In the air of 99 percent of the 101 cars analyzed, the researchers found tris (1-chloro-isopropyl) phosphate, or TCIPP. This flame retardant is also used in furniture and textiles, and is currently under investigation for its possible links to cancer.

In most vehicles they also found tris (1,3-dichloro-2-propyl) phosphate, or TDCIPP, and tris (2-chloroethyl) phosphate, or TCEP. Again, studies have shown that these materials may cause cancer, as well as other damage to the neurological and reproductive systems.
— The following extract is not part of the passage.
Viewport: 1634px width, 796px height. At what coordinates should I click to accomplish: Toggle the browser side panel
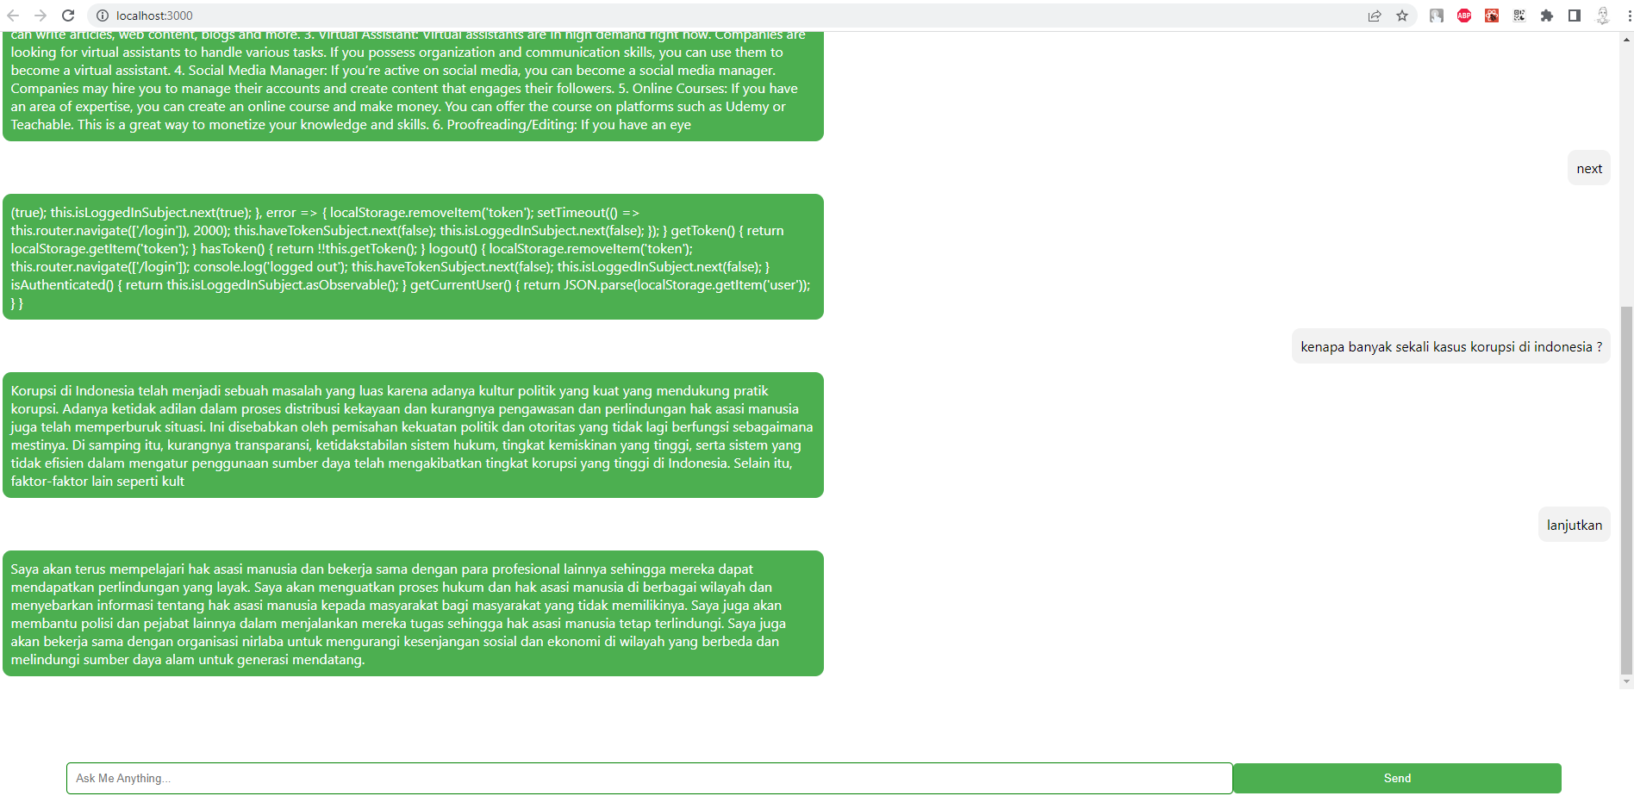(1575, 16)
It seems more of these potentially harmful chemicals leak out from car seats and other fittings in warmer weather. The concentrations were 2-5 times higher in the summer compared to winter, according to the researchers.

"It's particularly concerning for drivers with longer commutes as well as child passengers, who breathe more air pound for pound than adults," says Hoehn.

As for how dangerous the concentrations of these chemicals in the air are, the simple answer is we don't know yet.

With the safety questions around these materials though, it's likely best if they weren't present at all.

Health and Safety officer Patrick Morrison from the International Association of Fire Fighters says these flame retardants actually make blazes smokier and more toxic, and that the safety regulations behind them – having first been introduced in the 1970s – should be updated as soon as possible.

What's more, this isn't the first study to raise flags about the chemicals we're exposed to whenever we sit inside a car – which for some people is going to be a substantial amount of time every day.

"What's really needed is reducing the amount of flame retardants being added to cars in the first place," says Lydia Jahl, an environmental chemist at the Green Science Policy Institute in the US.

"Commuting to work shouldn't come with a cancer risk, and children shouldn't breathe in chemicals that can harm their brains on their way to school."

The research has been published in Environmental Science & Technology.